▶ Page text:
━━━━━━━━

- Apr 17, 2015
Many people consider caramel a tricky temptress. She seduces, beguiles and yes, burns! She is the product of a volatile love affair between sugar and heat. I know, you are thinking this is all a bit melodramatic. However, turning ordinary sugar into the complex and miraculous concoction caramel IS dramatic....and delicious. So let us begin at the beginning.
Plain Ol' Plain Ol'
The white stuff we know and love as sugar is sucrose. Sucrose is pure, crystallized pleasure and we are hard-wired to love the basic sweetness of it. It is also important to know that sucrose is really two simpler sugars stuck together: fructose and glucose.
A Caramel By Any Other Name
In order to talk about the alchemy of turning simple sucrose into caramel, we must first separate the notion of caramel, a stage in sugar cookery, from caramel, often thought of as a sauce, and caramels, the confection. To paraphrase Harold McGhee, "Caramelization is the name given to the chemical reactions that occur when any sugar is heated to the point that its molecules begin to break apart. This destruction triggers a remarkable cascade of events....generating hundreds of new and different flavor, color, and aromatic compounds." To add to the confusion, many people toss around the words Maillard Reaction and caramelization interchangeably. In this case, this is not the case. True caramelization of just sugar occurs without the presence of amino acids and proteins that define Maillard. So, if you cook sugar to caramel without any butter or cream, you are undergoing caramelization not Maillard.
Color Equals Flavor
Caramel is a stage in sugar cookery and it is the last stop in the line. You pass through all the other stages before you see the tell-tale signs of caramelization - color! The transformation has begun. At the early stages of caramel, the color is light and the flavor is sweeter and less dynamic. As it continues to cook, the color gets darker, the depth of flavor increases and the bitterness intensifies. Don't be afraid, come to the dark side!
The caramel stage of sugary cookery can be achieved using two distinct methods - the dry method and the wet method. The dry method consists of heating a single layer of sugar in a screamin' hot pan until it liquefies and turns the desired shade of caramel. It is fast, great when working with small amounts and I almost never use it.
Caramelization via the wet method is more time consuming and can be fraught with peril. It seems as though everything is coming along swimmingly. Then, as you watch in horror, your boiling sugar solution turns to a solid mass in mere moments. Crystallization strikes again! What is crystallization you ask? We must digress yet again....
It's a Bird. It's a Plane. No, It's a Supersaturated Solution!
If you add just a little bit of sugar to water, the sugar crystals dissolve and goes into solution easily. If you brought this mixture to a boil, it would be close to the boiling temperature of water (212 at sea level). Nothing so exciting. Now, instead imagine a pot with so much sugar that it can no longer dissolve into the water. This solution is said to be saturated. The good news for us caramel seekers is that the saturation point of sugar to water is different at different temperatures; the higher the temperature, the more sugar can be held in solution. As this mixture continues to cook, more water evaporates out of the pot and the temperature climbs even higher. This solution is said to be supersaturated and is a very unstable state. Enter crystallization. The sugar molecules will begin to fall out of solution and crystallize back into a solid at the least provocation. While crystallization is annoying when trying to make caramel, it is not necessarily a bad thing in other candy making. Still, it is important to know how to avoid it. So...

━━━━━━━━

▶ Dataset extract:
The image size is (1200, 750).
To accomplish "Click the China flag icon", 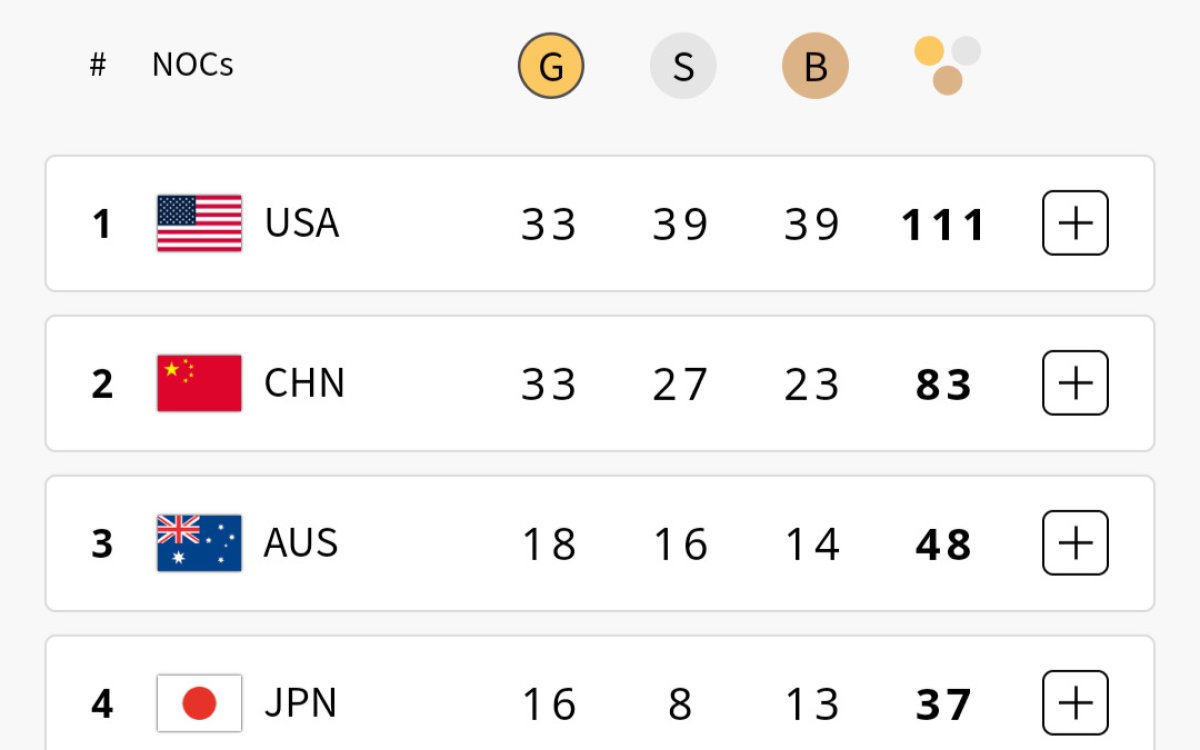I will (199, 383).
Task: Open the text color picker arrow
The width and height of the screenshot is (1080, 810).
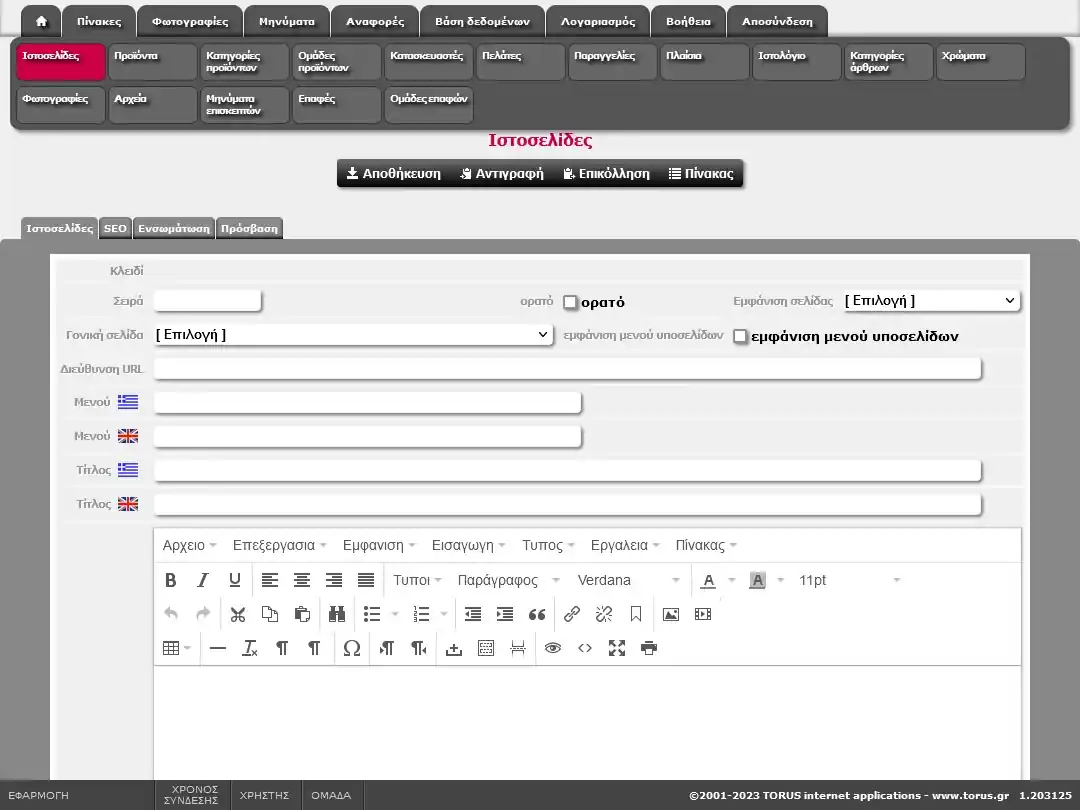Action: pyautogui.click(x=731, y=580)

━━━━━━━━

▶ Brief A:
Please list the distinct senses of the word "caramel" that the caramel post says must be kept apart.
▶ Brief B:
Answer these from the caramel post:
(i) Which two simpler sugars make up sucrose?
(ii) In the dry method, what is heated in the pan?
(iii) What is a solution called when it holds so much sugar that no more can dissolve into the water?
The rows are separate material and have no connection to the caramel post.

▶ Exercise answer A:
- caramel, a stage in sugar cookery
- caramel, often thought of as a sauce
- caramels, the confection

▶ Exercise answer B:
(i) Fructose and glucose.
(ii) A single layer of sugar.
(iii) Saturated.